309: Sending information to the patients doctor

I work in a community eye care practice and have just received a complaint letter from one of my patient’s general practitioner. I referred the patient because he had dot haemorrhages in the macula. The general practitioner has complained that he can’t understand the abbreviations I have used in my referral letter. Because he doesn’t understand my letter, he doesn’t know how to manage the patient. Do you have any tips as to how I can avoid receiving letters like this?

I have read many hundreds of referral letters from primary eye care practitioners to general practitioners, ophthalmologists, neurologists, and orthoptists in my role as an expert witness in medico-legal cases. Many of them contain abbreviations and shorthand. Some of these are standard abbreviations and are known in the primary eye care world and some are made up and used only in the practice from where the patient is being referred.

It is best not to use any abbreviations or shorthand of any form in a referral letter as this can lead to misunderstanding and harm coming to the patient. Even ophthalmologists won’t understand some of the primary eye care abbreviations as they are different from those used in ophthalmology. Use plain language and explain eye jargon when referring to a general practitioner. They have very little eye care training and do not understand primary eye care abbreviations or even simple eye care jargon. Everything in your referral letter to a general practitioner must be easy to understand. Assume you are writing to someone who has no eye care training or knowledge at all.

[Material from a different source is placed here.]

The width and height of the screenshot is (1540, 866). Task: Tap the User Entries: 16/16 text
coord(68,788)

When referring a patient to an ophthalmologist, neurologist, or orthoptist it is okay to use jargon as they have the necessary training but don’t use primary eye care abbreviations.

Here is a recent example of a referral letter to a general practitioner sent by a primary eye care practitioner:

‘RE-2 haems seen with 1D/D of macular, superior, no distortion on Amsler.

LE-OH of wet AMD.

Can you refer?’

There was other information in the referral letter but the writing was so bad I couldn’t decipher it.

This would be much better as:

‘In the right eye, there are two haemorrhages in the centre of the retina. I don’t think this is due to age-related macular degeneration.

The patient has a history of wet age-related macular degeneration in the left eye.

Can you refer to an ophthalmologist specialising in retinal problems? Thank you.’

And remember to present the information so the receiving practitioner can read it.